● Source information:
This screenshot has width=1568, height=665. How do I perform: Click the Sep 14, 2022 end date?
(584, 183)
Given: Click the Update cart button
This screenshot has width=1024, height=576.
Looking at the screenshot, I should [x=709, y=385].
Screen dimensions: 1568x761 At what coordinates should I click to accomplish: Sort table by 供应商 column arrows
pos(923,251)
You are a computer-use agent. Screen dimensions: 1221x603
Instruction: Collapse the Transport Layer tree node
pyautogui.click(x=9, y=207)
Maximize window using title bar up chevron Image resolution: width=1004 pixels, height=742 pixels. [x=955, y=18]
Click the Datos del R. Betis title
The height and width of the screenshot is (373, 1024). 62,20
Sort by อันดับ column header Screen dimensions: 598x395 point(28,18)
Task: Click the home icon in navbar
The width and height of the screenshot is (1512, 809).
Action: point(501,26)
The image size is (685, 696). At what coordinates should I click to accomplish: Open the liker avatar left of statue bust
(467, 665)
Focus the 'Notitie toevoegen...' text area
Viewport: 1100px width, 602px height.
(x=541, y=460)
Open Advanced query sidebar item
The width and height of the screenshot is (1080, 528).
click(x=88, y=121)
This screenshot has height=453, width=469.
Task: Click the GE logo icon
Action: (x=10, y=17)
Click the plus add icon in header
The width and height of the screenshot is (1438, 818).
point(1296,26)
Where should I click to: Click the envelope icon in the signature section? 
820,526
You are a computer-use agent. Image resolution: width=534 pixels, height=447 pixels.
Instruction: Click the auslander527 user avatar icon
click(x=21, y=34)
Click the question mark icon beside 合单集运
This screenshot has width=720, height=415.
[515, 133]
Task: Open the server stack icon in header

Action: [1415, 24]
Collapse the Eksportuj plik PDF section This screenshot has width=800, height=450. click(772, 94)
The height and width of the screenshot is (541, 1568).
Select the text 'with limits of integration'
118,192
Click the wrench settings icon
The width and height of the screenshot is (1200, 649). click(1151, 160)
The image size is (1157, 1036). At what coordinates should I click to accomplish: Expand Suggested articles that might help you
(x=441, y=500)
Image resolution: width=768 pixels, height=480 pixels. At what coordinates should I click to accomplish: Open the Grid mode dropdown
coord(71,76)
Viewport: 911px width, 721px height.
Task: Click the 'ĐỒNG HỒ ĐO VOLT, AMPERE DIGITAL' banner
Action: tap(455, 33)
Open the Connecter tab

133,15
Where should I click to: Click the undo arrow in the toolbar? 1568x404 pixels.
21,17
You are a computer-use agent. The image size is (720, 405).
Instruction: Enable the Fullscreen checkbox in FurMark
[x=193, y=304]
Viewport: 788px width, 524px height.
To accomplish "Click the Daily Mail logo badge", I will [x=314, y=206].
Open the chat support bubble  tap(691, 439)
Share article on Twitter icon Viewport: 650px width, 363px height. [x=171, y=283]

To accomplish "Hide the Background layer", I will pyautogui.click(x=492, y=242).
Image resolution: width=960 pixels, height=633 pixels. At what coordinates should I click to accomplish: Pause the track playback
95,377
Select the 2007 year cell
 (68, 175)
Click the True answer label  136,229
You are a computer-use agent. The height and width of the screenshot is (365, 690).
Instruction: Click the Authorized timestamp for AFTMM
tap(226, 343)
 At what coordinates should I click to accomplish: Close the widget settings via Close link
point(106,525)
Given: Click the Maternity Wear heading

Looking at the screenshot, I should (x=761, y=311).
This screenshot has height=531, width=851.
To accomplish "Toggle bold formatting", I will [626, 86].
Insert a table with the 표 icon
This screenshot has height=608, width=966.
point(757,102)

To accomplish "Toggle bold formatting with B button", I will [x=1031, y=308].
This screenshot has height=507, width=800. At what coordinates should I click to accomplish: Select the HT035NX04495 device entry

● Exercise: Which of the lines above include the word "bold"? List those lines.

● Solution to this task:
To accomplish "Toggle bold formatting", I will [626, 86].
To accomplish "Toggle bold formatting with B button", I will [x=1031, y=308].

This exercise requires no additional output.